• _OBJECTIVE_: Could you echo the entries back word for word, from the line containing "Open the smartzworld.com/downloads/" through the end of the entries, with both ends included and the pictures left out?

• _DATA TO USE_:
- - - -

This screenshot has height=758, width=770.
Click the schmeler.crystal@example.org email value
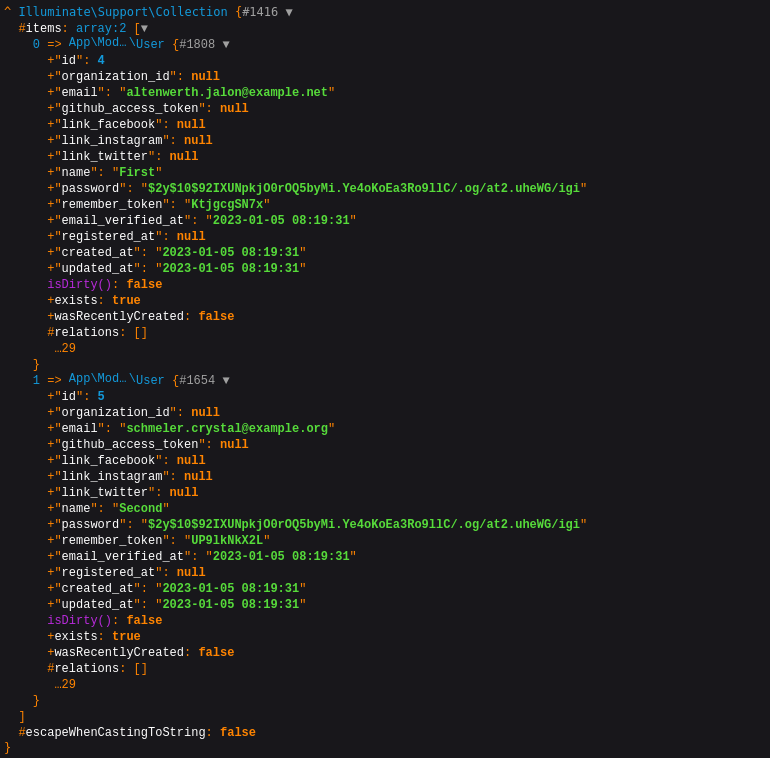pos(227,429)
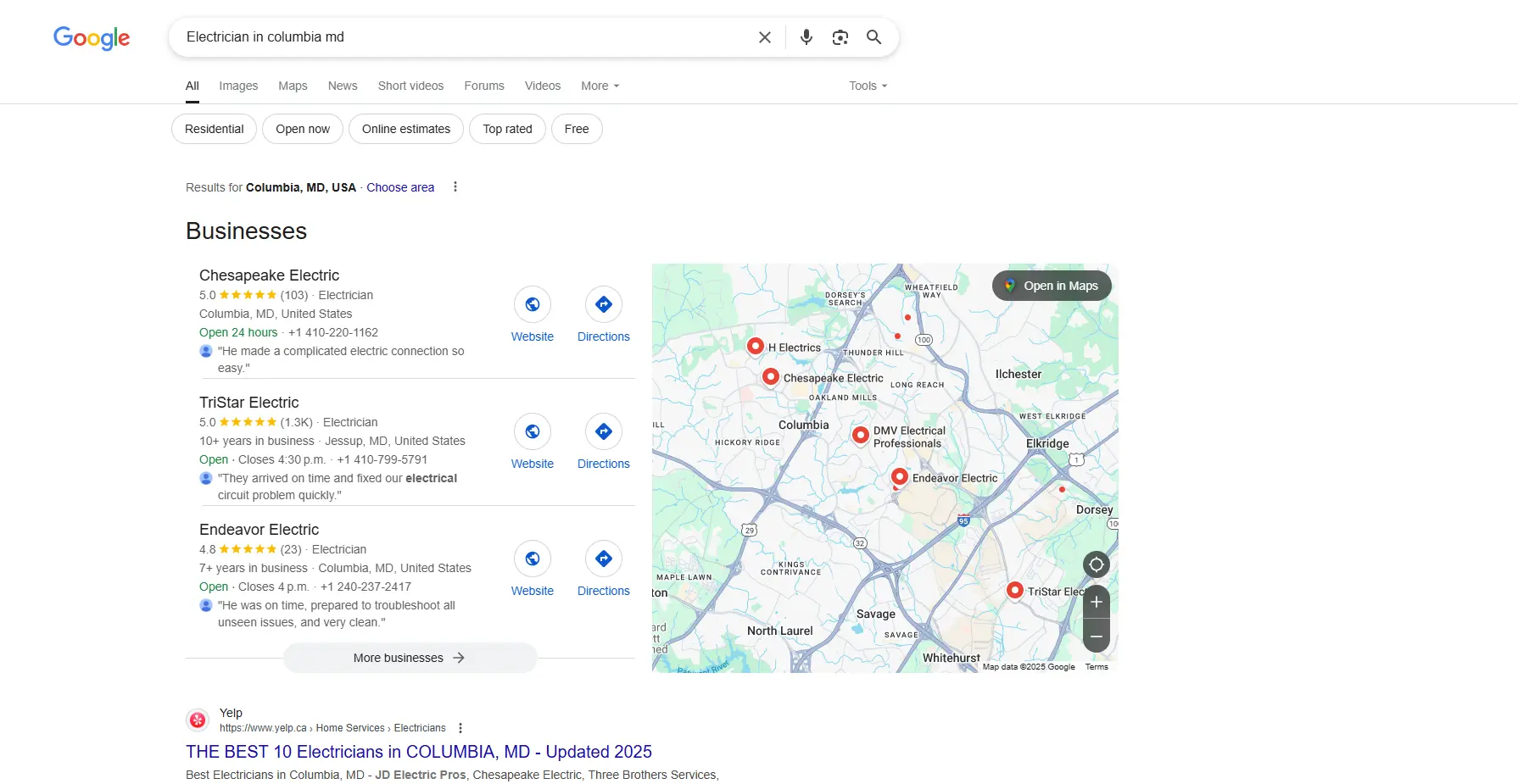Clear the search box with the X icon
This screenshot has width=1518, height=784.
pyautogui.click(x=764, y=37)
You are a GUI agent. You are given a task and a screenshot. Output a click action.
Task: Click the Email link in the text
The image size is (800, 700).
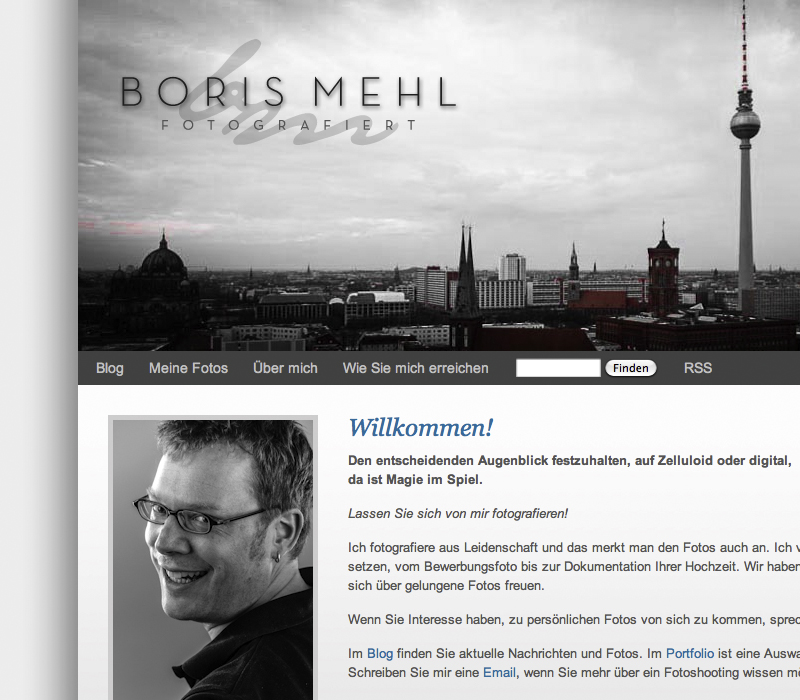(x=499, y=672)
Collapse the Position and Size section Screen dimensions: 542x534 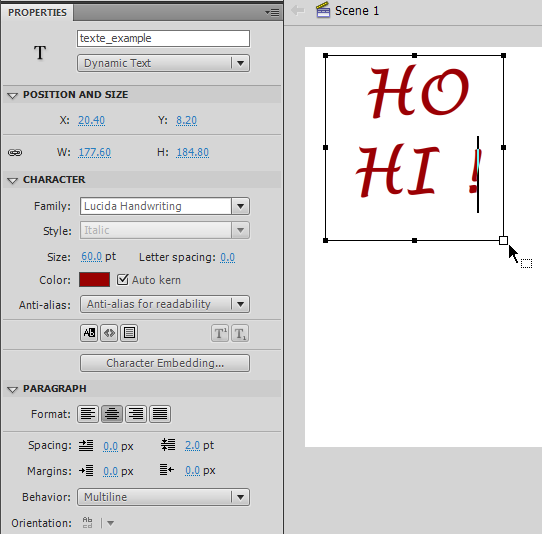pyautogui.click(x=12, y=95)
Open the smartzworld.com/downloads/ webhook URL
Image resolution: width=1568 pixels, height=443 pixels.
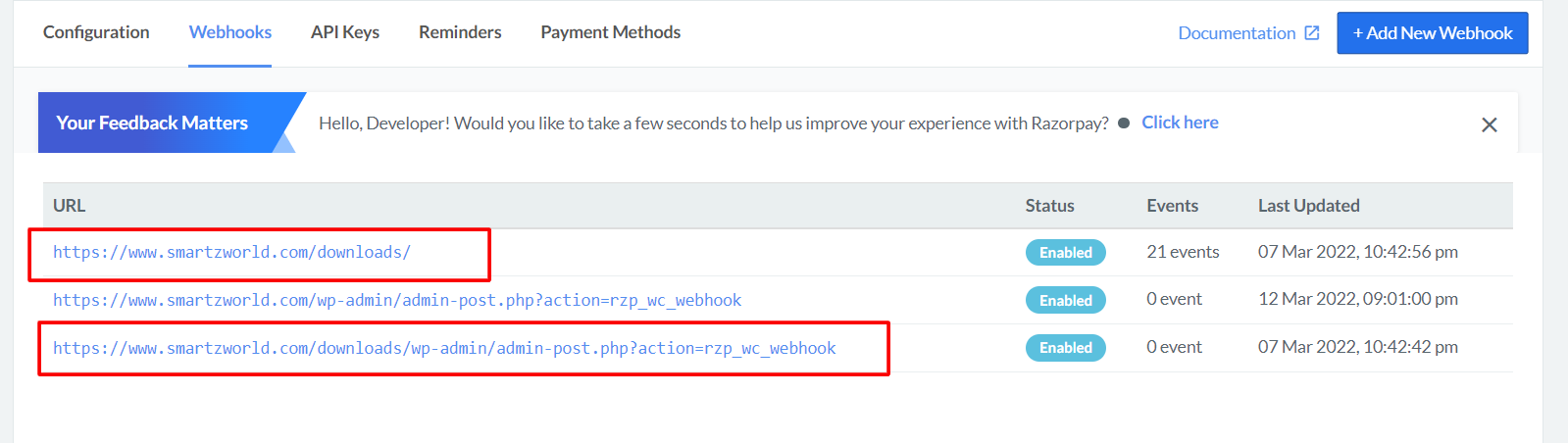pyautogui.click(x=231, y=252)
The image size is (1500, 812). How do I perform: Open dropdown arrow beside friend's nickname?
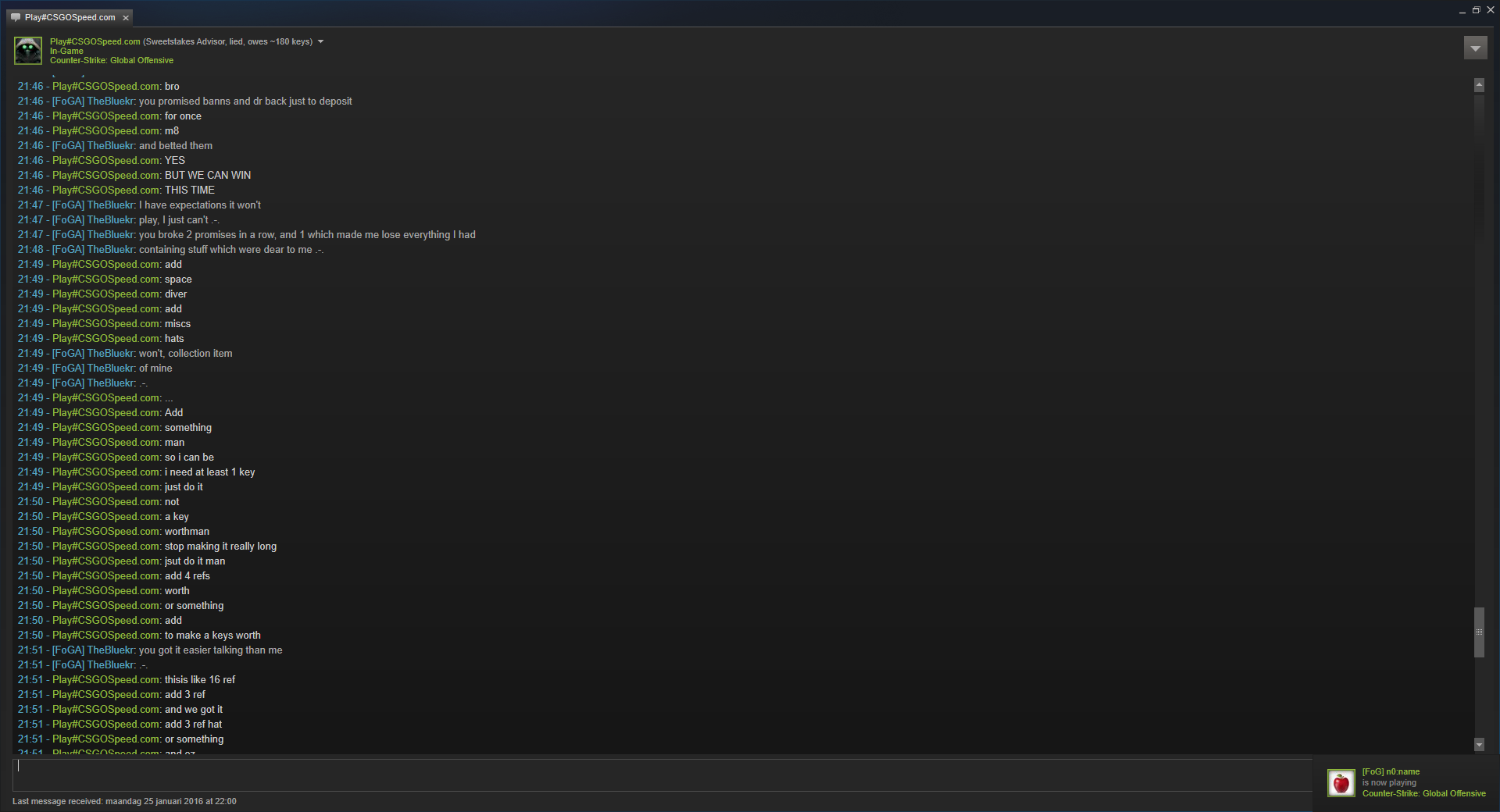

- - - -

• _EXPECTED OUTPUT_:
Open the smartzworld.com/downloads/ webhook URL
Image resolution: width=1568 pixels, height=443 pixels.
pyautogui.click(x=231, y=252)
The image size is (1500, 812). How do I perform: Open dropdown arrow beside friend's nickname?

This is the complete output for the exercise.